The Fear and Greed index plummets to 9
The crypto Fear and Greed Index is a widely watched barometer of market sentiment, which goes from 0 to 100. With the index now touching 9, it reflects a high level of anxiety, where most are afraid to buy and many are selling in fear of further price drops.
This level of panic was last witnessed on 16 November 2025. During this, massive institutional outflows and attempts to curb inflation by the Federal Reserve triggered a heavy downward move. When the U.S. government raises interest rates (making it more expensive to borrow money), people get cautious. Instead of buying things like Bitcoin, they keep their cash in a bank where it feels safer. This ‘drains the pool’ of money available to buy crypto.
The index dropped to similar lows in June 2022 following the collapse of the Terra (LUNA) ecosystem.
BTC derivatives are being blamed this time
The blame for the current slide in the index is being put on the dominance of Bitcoin derivatives, such as cash-settled ETFs and perpetual futures. These are financial instruments that allow traders to speculate on the price of an asset, such as BTC, without ever owning it.
🚨 HERE’S WHY BITCOIN IS NONSTOP DUMPING RIGHT NOW
If you still think $BTC trades like a supply-and-demand asset, you MUST read this carefully.
Because that market no longer exists.
What you’re watching right now is not normal price action.
It’s not “weak hands.”
It’s not… pic.twitter.com/a66iY7VACL— 0xNobler (@CryptoNobler) February 5, 2026
This has led to the rise of paper Bitcoin, where traders hold a contract that says they will be provided money equivalent to the BTC price when the contract ends. This creates an artificial supply of BTC that exists only in books.
🚨 HERE’S WHY BITCOIN IS CRASHING
The probability of price discovery happening on-chain is now near zero.
We’re currently living through a structural break in the asset.
– Spot
– Futures
– ETFs
– Perpetual SwapsThe market you think exists is gone.
Let me explain:
The… pic.twitter.com/RKb0UTEC76
— The Unknown Millionaire (@theUMreal) February 6, 2026
The concern for long-term holders is twofold:
- Dilution of scarcity: One reason people love Bitcoin is because it’s strictly limited to a total supply of 21 million coins. But the contracts only track the price and have nothing to do with the fixed supply. This effectively creates an infinite supply of ‘paper BTC’, making the actual cryptocurrency feel less rare.
- Off-chain influence: With large volumes of money entering and exiting the contracts, the Bitcoin price is increasingly being affected by these derivatives. Any significant movement also influences the BTC price.
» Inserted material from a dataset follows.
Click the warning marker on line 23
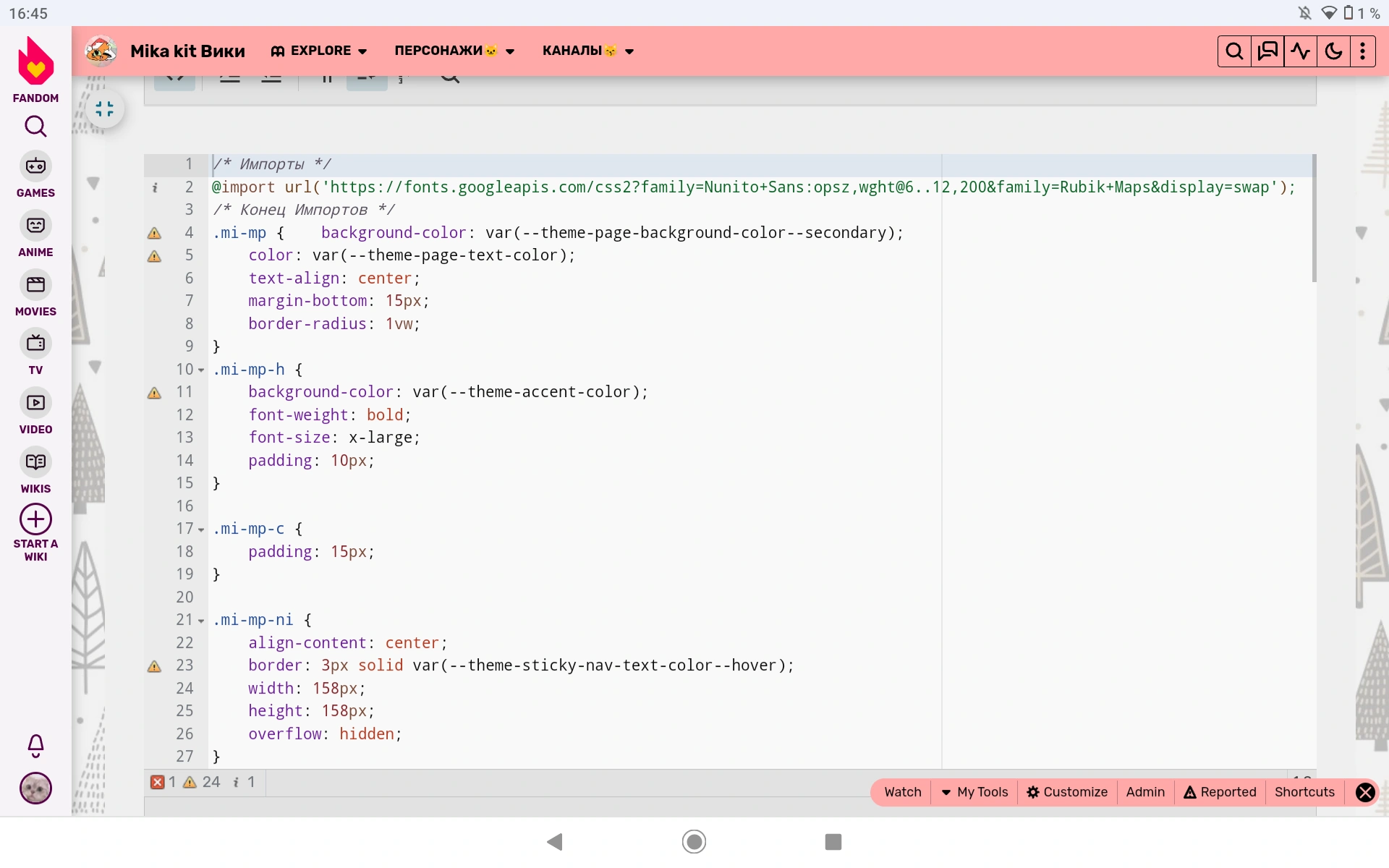Viewport: 1389px width, 868px height. (x=154, y=666)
Geopolitics and global economies are also at play
Bitcoin, while digital, reacts to world events like any other asset. Rising tensions in the Middle East and a surging US Dollar are making investors nervous. When the world feels unstable, big investors often pull money out of risky assets like BTC.
Uncertainty over Federal Reserve interest rates means borrowing money is expensive. This drains the extra cash people usually use to buy crypto, whether the real ones or paper Bitcoin.
Glossary of Terms:
- Paper Bitcoin: A kind of digital receipt for Bitcoin that isn’t the real thing.
- Derivatives: Side-bets on the price without actually owning any of the asset itself.
- Fed Interest Rates: The ‘cost of money’. As these rise, the price of crypto often falls.
- Support Level: A ‘foundation’ level where the price usually stops dropping.